(Passage to read begins)
Maintaining a Stable Computer System for Video Editing

 

Introduction

One of the more common peices of advice you get for maintaining a good Non-Linear Editing system is to dedicate the computer to just video editing: no Office, no games, no internet: just video editing software and hardware only.  This isn't bad advice, and if you're a business relying on it to pay the bills, then you should have two or more dedicated systems so that when one goes down (not if one goes down, but when), your clients aren't left hanging for two  months while you try to sort through the finger pointing to find out what is really broken and get it fixed.  For the rest of us mere mortals though, we can afford only one computer system and we're the only ones left hanging if there is a problem because it's just a hobby.  This essay is for us.  

I originally wrote this essay about three years ago now.  Computer technology has gone through two full iterations of Moore's law since then, so I felt that some of the advice was sorely in need of updating to reflect more current machines.  I've therefore rewritten large portions of this essay, although I will refer back to the older advice to give some historical perspective.

Disk Subsystem

While we may have only one computer to use for everything and can't afford to have a second computer to dedicate to video editing, it is absolutely necessary to dedicate a disk drive to video editing.  The absolutely last thing you want to happen while you are capturing or playing back video is for something else to also want to read or write from the same physical disk at the same time.  With today's fast interfaces and fast disk drives, you can get by with a little bit of I/O happening to a different physical disk, but the latency of moving the heads back and forwards will kill your throughput if you get I/O to the same physical disk..

Now, on you're non-video disk or disks, there are at least three sets of things you want to keep isolated from each other: the OS and application installation, documents, and temp files (including the swap file).  These should be in separate partitions.  With 80GB disk drives being only $205 now mail order, I'm going to assume that is what we are working with for a system disk.  I recommend partitioning it 8-16-54.  Note that Microsoft's fdisk has a bug in dealing with physical disks bigger than 64GB.   They have an update to fix this.  Search for Knowledge Base article Q263044.   However, this one doesn't work on disks bigger than 128GB.  More on this below.
(Passage to read ends)
(Entries provided begins)
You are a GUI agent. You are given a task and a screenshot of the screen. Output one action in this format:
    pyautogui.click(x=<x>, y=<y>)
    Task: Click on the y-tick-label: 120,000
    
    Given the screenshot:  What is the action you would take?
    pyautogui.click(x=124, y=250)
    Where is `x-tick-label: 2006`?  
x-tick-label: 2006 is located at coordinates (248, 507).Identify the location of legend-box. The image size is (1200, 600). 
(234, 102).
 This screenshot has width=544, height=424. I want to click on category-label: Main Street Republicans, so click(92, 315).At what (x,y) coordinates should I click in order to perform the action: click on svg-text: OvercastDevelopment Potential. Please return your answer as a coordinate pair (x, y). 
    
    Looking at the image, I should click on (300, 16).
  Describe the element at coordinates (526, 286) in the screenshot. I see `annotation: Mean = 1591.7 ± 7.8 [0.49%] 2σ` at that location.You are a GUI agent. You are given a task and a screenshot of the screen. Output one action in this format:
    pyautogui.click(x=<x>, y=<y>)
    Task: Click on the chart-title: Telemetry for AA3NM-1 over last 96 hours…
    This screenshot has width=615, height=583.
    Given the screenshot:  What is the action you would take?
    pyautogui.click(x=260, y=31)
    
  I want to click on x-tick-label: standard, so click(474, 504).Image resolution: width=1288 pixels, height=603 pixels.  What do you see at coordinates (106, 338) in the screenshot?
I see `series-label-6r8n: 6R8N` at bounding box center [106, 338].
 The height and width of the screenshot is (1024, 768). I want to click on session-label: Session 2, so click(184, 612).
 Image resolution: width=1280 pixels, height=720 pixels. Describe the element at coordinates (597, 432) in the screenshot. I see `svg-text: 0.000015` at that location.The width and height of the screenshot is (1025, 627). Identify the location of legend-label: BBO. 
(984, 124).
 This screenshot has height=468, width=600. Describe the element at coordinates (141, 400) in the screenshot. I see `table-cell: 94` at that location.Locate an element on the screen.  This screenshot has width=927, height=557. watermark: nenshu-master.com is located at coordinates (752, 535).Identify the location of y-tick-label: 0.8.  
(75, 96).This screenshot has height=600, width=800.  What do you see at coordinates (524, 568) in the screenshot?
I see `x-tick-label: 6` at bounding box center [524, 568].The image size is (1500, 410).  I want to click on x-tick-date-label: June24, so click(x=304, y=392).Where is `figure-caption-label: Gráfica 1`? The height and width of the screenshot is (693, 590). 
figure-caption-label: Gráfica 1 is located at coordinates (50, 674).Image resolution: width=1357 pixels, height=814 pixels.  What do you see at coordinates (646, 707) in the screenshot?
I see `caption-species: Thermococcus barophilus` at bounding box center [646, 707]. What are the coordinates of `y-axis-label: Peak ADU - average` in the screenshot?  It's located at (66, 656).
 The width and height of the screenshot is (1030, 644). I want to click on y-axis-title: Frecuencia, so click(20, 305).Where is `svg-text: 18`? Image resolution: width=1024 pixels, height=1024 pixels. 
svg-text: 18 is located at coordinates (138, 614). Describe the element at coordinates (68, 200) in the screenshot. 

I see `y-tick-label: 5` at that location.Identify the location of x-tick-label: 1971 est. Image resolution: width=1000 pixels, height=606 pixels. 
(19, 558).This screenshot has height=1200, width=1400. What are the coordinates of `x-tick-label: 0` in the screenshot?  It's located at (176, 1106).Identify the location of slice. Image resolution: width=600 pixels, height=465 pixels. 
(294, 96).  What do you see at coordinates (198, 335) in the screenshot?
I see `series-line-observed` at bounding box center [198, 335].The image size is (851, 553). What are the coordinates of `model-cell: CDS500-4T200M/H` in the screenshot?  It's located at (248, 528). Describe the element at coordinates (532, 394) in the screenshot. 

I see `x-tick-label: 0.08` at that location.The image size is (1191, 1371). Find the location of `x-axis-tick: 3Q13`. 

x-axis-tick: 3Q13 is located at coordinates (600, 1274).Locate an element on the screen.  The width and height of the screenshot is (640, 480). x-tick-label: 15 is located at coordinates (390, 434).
(Entries provided ends)
Your assignment:
Reproduce the essay on maintaining a stable computer system for video editing in full, verbatim. The material above comes from a separate source.

Result for this exercise:
Maintaining a Stable Computer System for Video Editing

 

Introduction

One of the more common peices of advice you get for maintaining a good Non-Linear Editing system is to dedicate the computer to just video editing: no Office, no games, no internet: just video editing software and hardware only.  This isn't bad advice, and if you're a business relying on it to pay the bills, then you should have two or more dedicated systems so that when one goes down (not if one goes down, but when), your clients aren't left hanging for two  months while you try to sort through the finger pointing to find out what is really broken and get it fixed.  For the rest of us mere mortals though, we can afford only one computer system and we're the only ones left hanging if there is a problem because it's just a hobby.  This essay is for us.  

I originally wrote this essay about three years ago now.  Computer technology has gone through two full iterations of Moore's law since then, so I felt that some of the advice was sorely in need of updating to reflect more current machines.  I've therefore rewritten large portions of this essay, although I will refer back to the older advice to give some historical perspective.

Disk Subsystem

While we may have only one computer to use for everything and can't afford to have a second computer to dedicate to video editing, it is absolutely necessary to dedicate a disk drive to video editing.  The absolutely last thing you want to happen while you are capturing or playing back video is for something else to also want to read or write from the same physical disk at the same time.  With today's fast interfaces and fast disk drives, you can get by with a little bit of I/O happening to a different physical disk, but the latency of moving the heads back and forwards will kill your throughput if you get I/O to the same physical disk..

Now, on you're non-video disk or disks, there are at least three sets of things you want to keep isolated from each other: the OS and application installation, documents, and temp files (including the swap file).  These should be in separate partitions.  With 80GB disk drives being only $205 now mail order, I'm going to assume that is what we are working with for a system disk.  I recommend partitioning it 8-16-54.  Note that Microsoft's fdisk has a bug in dealing with physical disks bigger than 64GB.   They have an update to fix this.  Search for Knowledge Base article Q263044.   However, this one doesn't work on disks bigger than 128GB.  More on this below.